Community news outlets “courageous”


Just days after lamenting that New Zealand’s mainstream media was in an “existential crisis” a leading media commentator has praised the courage of community news outlets during the pandemic lockdown, including those serving Tamahere.

Gavin Ellis
Media commentator Gavin Ellis
praises the courage of community news outlets

“Thousands will no longer refer to the community newspaper that appears in their letterbox as “the local rag”, wrote Dr Gavin Ellis, who last month was the expert media witness to the Parliamentary Epidemic Response Select Committee chaired by Simon Bridges.

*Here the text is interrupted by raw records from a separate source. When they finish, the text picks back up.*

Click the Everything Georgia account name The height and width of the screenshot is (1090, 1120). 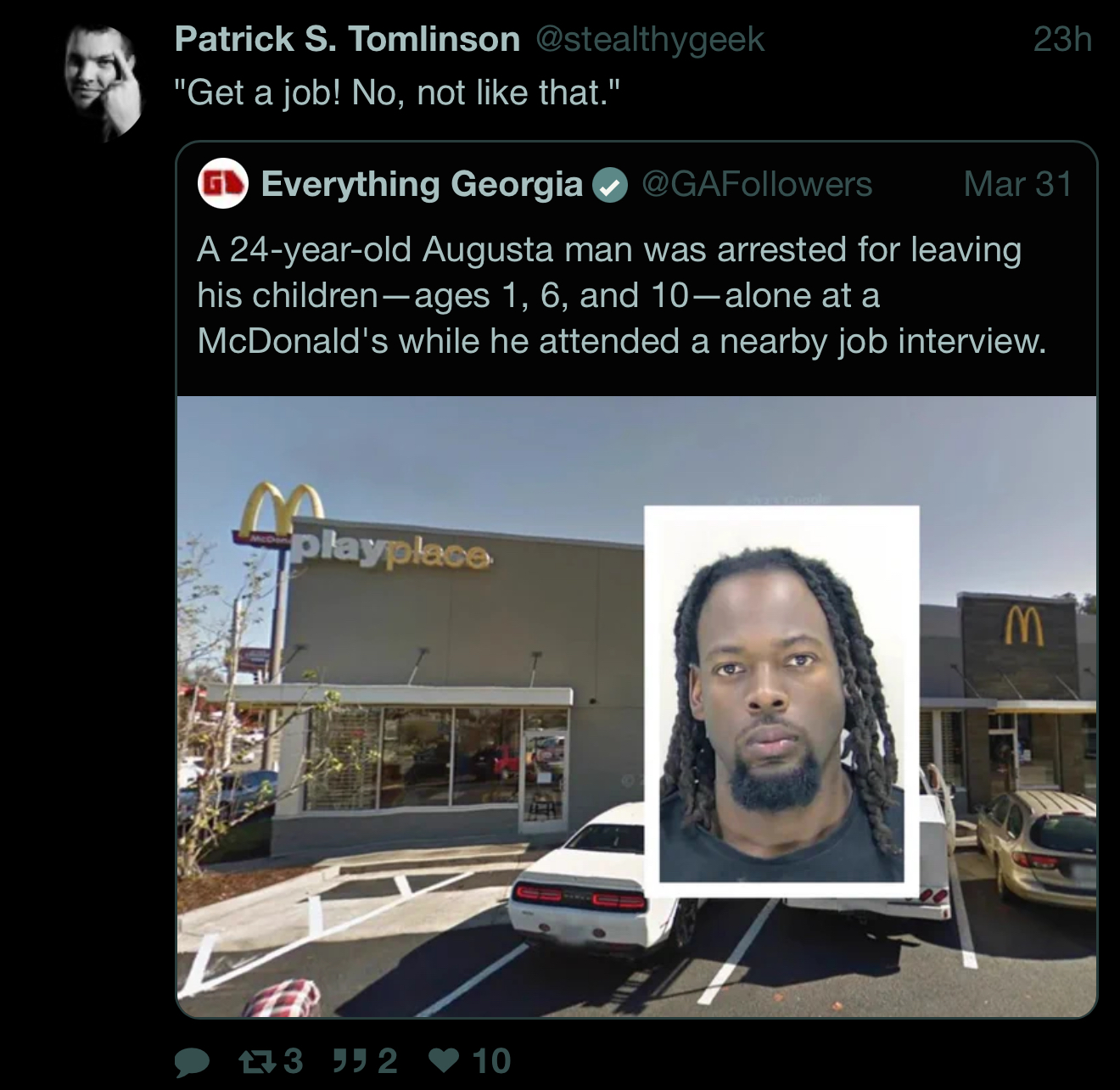[422, 184]
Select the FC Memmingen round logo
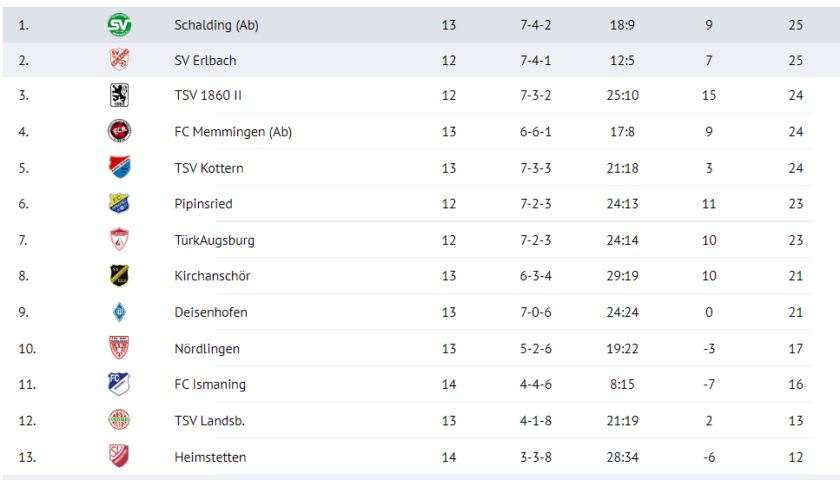Image resolution: width=840 pixels, height=480 pixels. pos(119,131)

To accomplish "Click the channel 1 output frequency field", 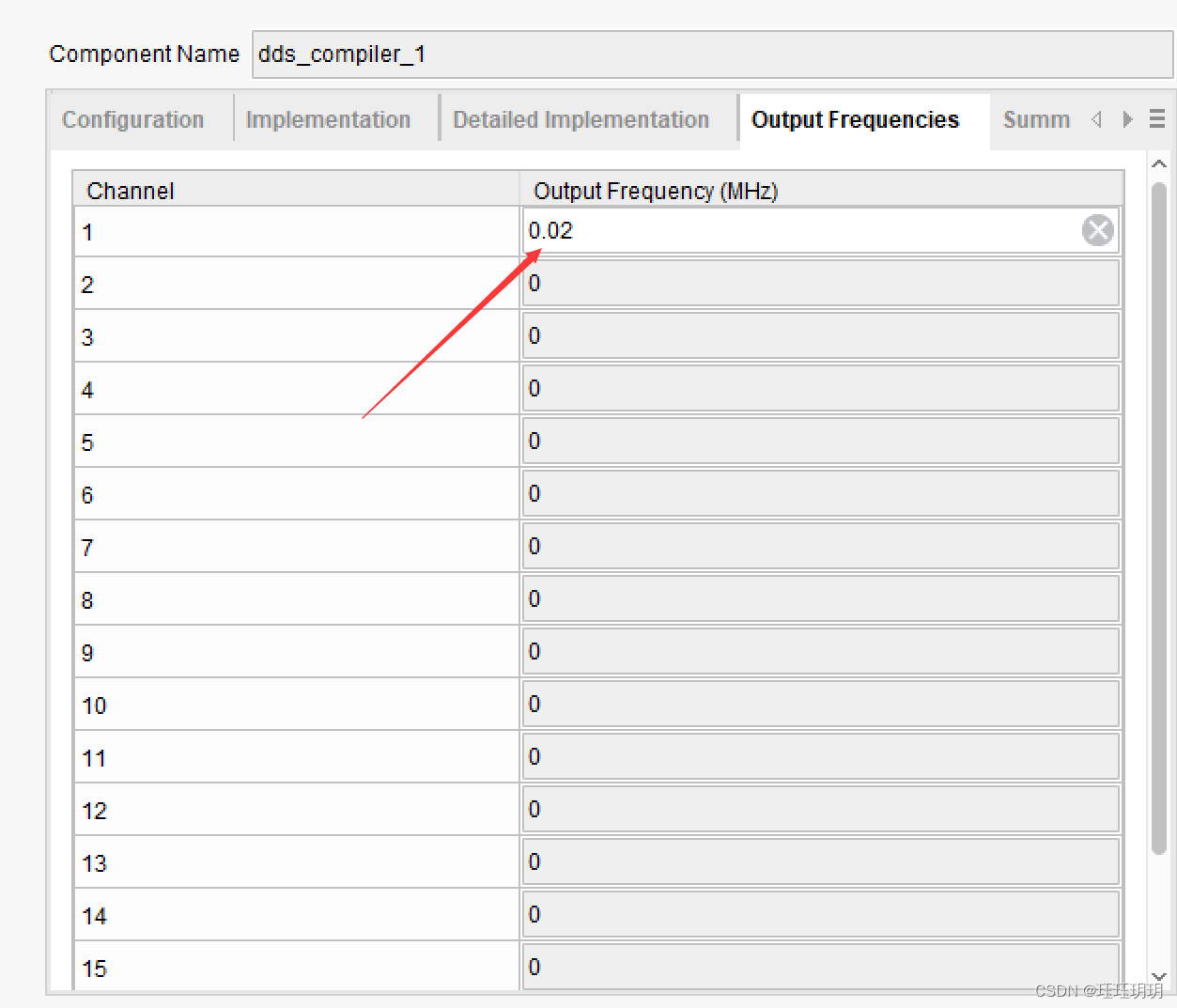I will coord(798,231).
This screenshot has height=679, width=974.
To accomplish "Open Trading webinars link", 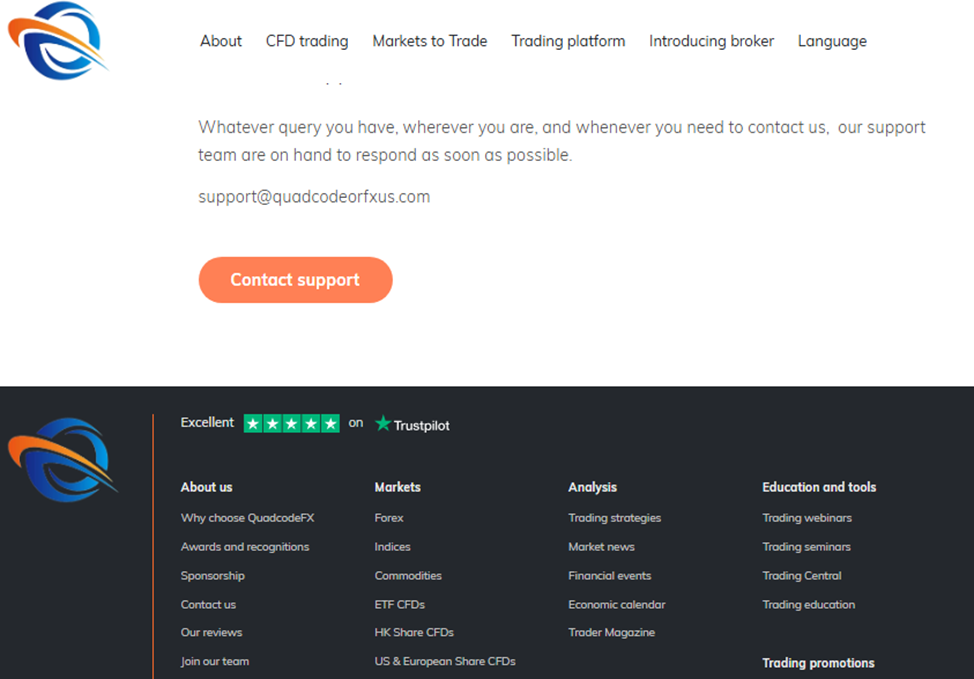I will 807,518.
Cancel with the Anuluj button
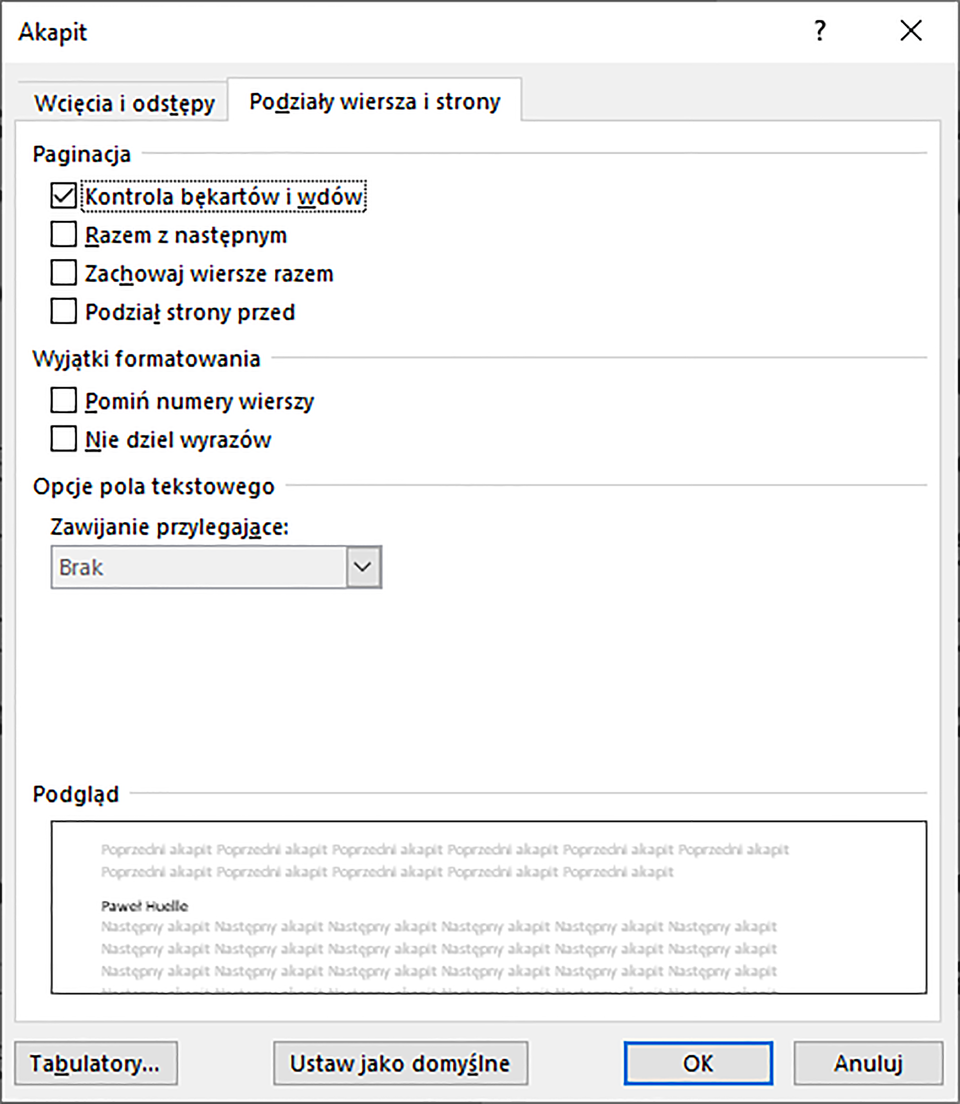This screenshot has width=960, height=1104. pyautogui.click(x=868, y=1063)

“They have a new-found respect because they either realised what they had missed during the Covid-19 Level 4 lockdown or were grateful that publishers had continued to supply local news in those challenging times,” said Ellis in a column on his White Knight News blog entitled New respect for the ‘local rag’

“When the Level 4 lockdown was declared, community newspapers (and magazines) were inexplicably omitted from news media deemed to be essential businesses. There seemed to be an outdated belief that community newspapers were only delivered by vulnerable children. Days after the ban, there was a partial loosening of the rule to allow publications in remote rural areas and ethnic communities. Many titles, however, could not print or could not make letterbox deliveries. Digital editions continued and local residents expressed their gratitude for continuing local coverage but, for many older readers, that was no compensation for the loss of the local newspaper.

“In the Waikato, the Cambridge News and Te Awamutu News merged for the duration but continued to print issues for bulk delivery to dairies and supermarkets. An elderly man made an emotional call to their office after receiving his first copy of the combined paper. It was his only source of local news and ‘human contact’.”

Ellis went on to say that “the real attraction of community newspapers lies in that [community] description. They need to be about the local community, the people you know, or the people you recognise and to whom you can now put a name.”

He quoted Tamahere Forum editor Pippa Stevenson’s definition of the hyper-local news on this website.

“Pippa Stevenson, publisher of the digital Tamahere Forum in the Waikato, defines hyper-local community news as “news that directly affects people where they live – at home, in their pocket, in their neighbourhood. It includes local events (social, markets, fundraising, anniversaries, congratulatory), calls to action (oppose/object, support), material changes (roads, plan changes, rate rises) and so on as well as the people stories that show who lives locally and what they do”.